◆ **Work required**: Print every line below exactly. Skip the pictures.

:::::

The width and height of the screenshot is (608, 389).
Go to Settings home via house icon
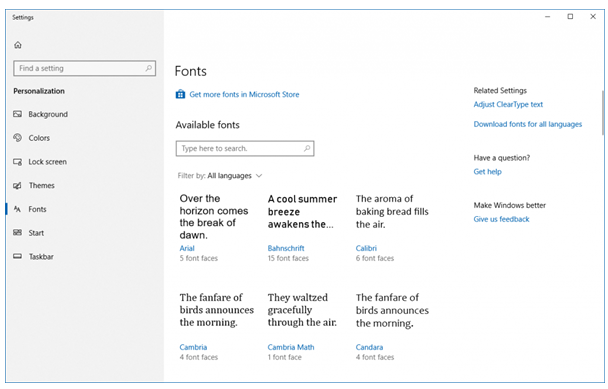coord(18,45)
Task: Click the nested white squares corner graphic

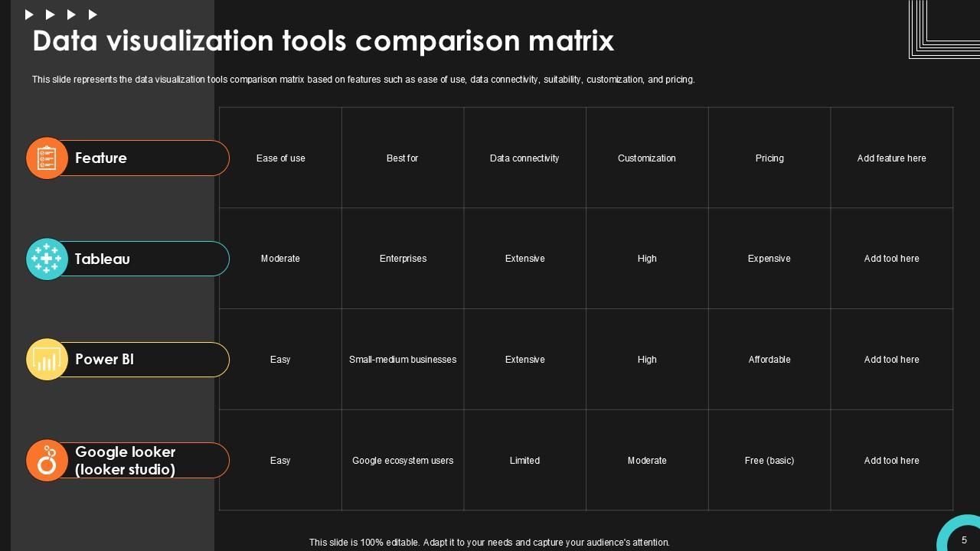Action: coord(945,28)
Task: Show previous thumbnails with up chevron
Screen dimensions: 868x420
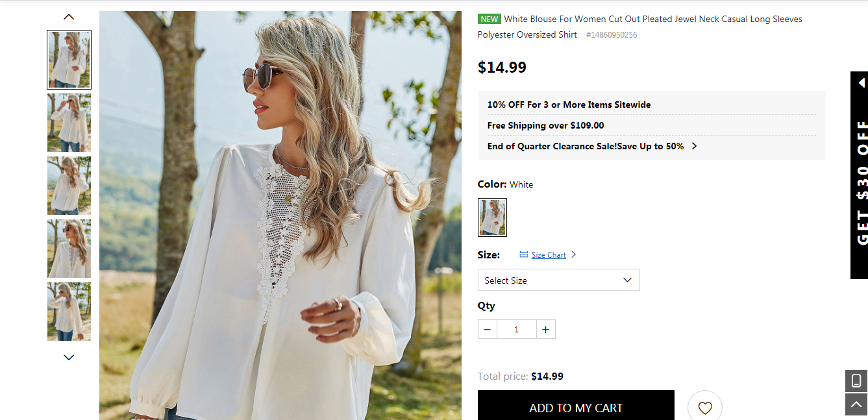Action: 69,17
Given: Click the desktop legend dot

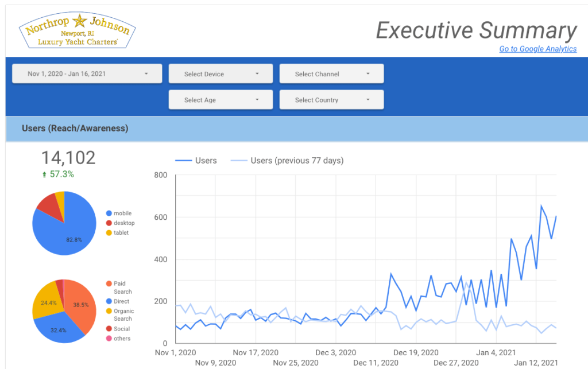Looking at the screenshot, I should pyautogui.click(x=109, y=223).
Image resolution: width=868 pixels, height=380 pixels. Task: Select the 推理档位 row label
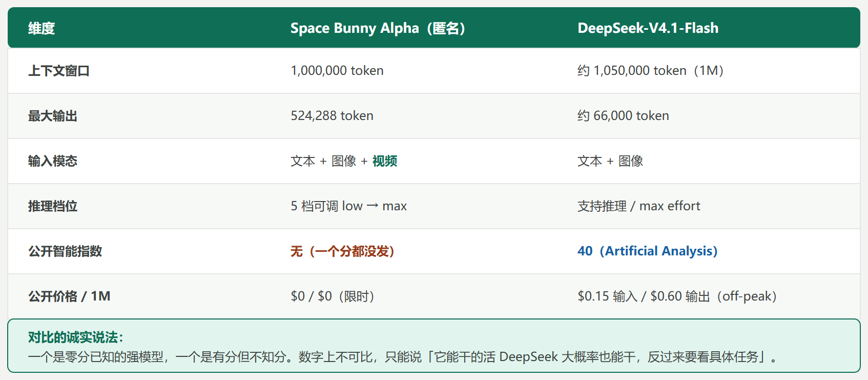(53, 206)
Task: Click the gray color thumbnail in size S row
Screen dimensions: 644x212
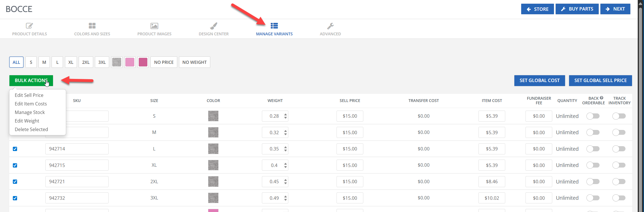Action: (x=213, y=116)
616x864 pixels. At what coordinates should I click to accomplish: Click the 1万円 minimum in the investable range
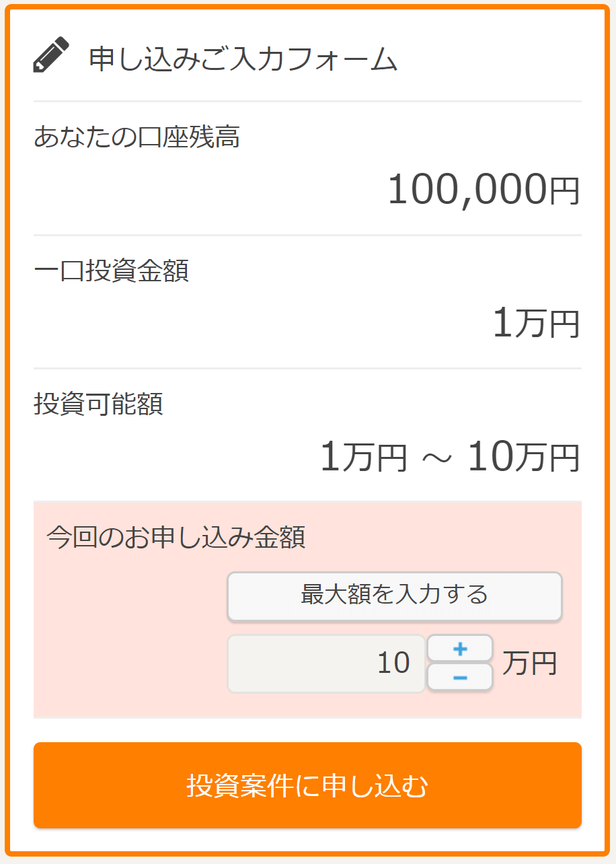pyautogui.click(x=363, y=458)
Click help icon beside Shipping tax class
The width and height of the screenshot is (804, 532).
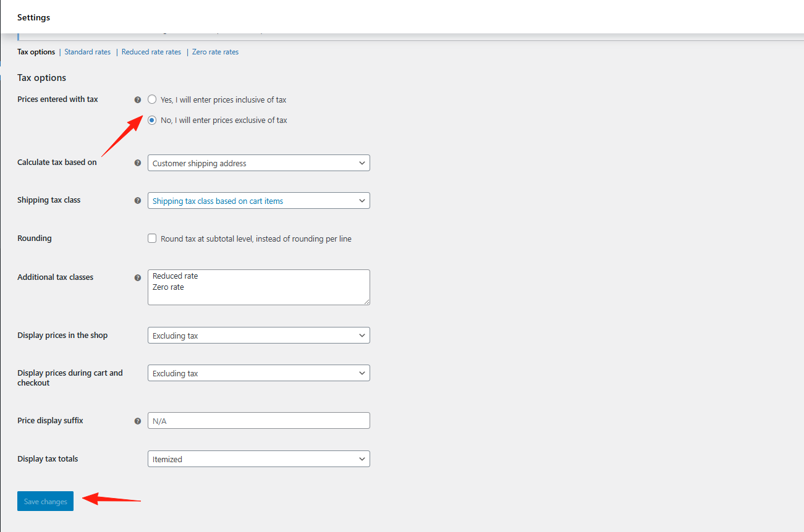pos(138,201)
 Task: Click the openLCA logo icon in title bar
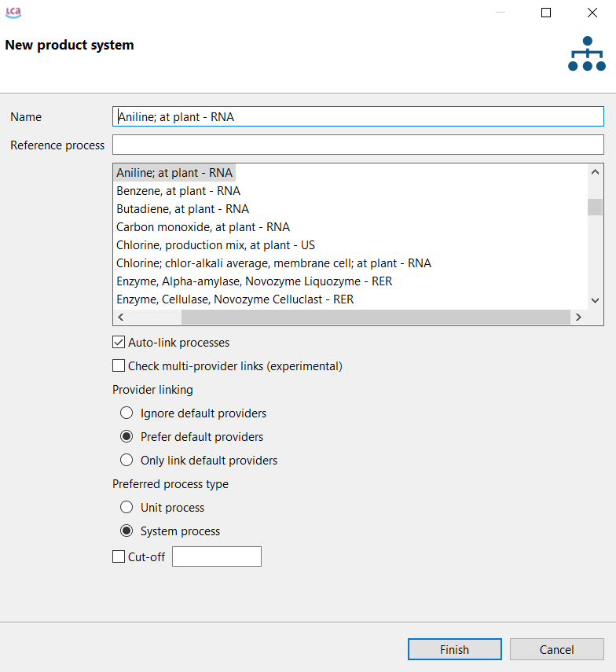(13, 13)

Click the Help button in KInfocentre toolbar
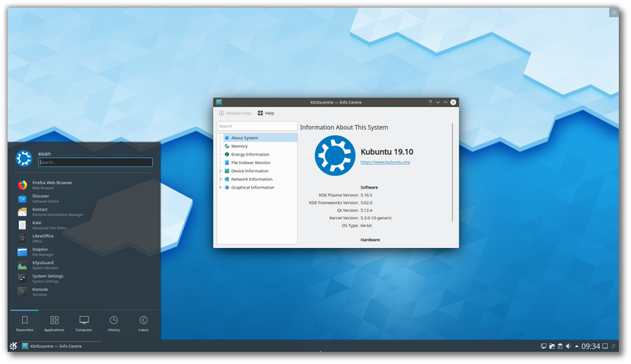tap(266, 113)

:::::

◆ **Answer to the problem**:
The width and height of the screenshot is (608, 389).
Go to Settings home via house icon
coord(18,45)
Task: Click the nested white squares corner graphic

Action: coord(945,28)
Task: Show previous thumbnails with up chevron
Screen dimensions: 868x420
Action: 69,17
Given: Click the desktop legend dot

Looking at the screenshot, I should pyautogui.click(x=109, y=223).
Image resolution: width=868 pixels, height=380 pixels. Task: Select the 推理档位 row label
(53, 206)
Task: Click the gray color thumbnail in size S row
Screen dimensions: 644x212
Action: (x=213, y=116)
616x864 pixels. At what coordinates should I click to accomplish: Click the 1万円 minimum in the investable range
pyautogui.click(x=363, y=458)
Click help icon beside Shipping tax class
The width and height of the screenshot is (804, 532).
pos(138,201)
 Task: Click the openLCA logo icon in title bar
(13, 13)

Click the Help button in KInfocentre toolbar
tap(266, 113)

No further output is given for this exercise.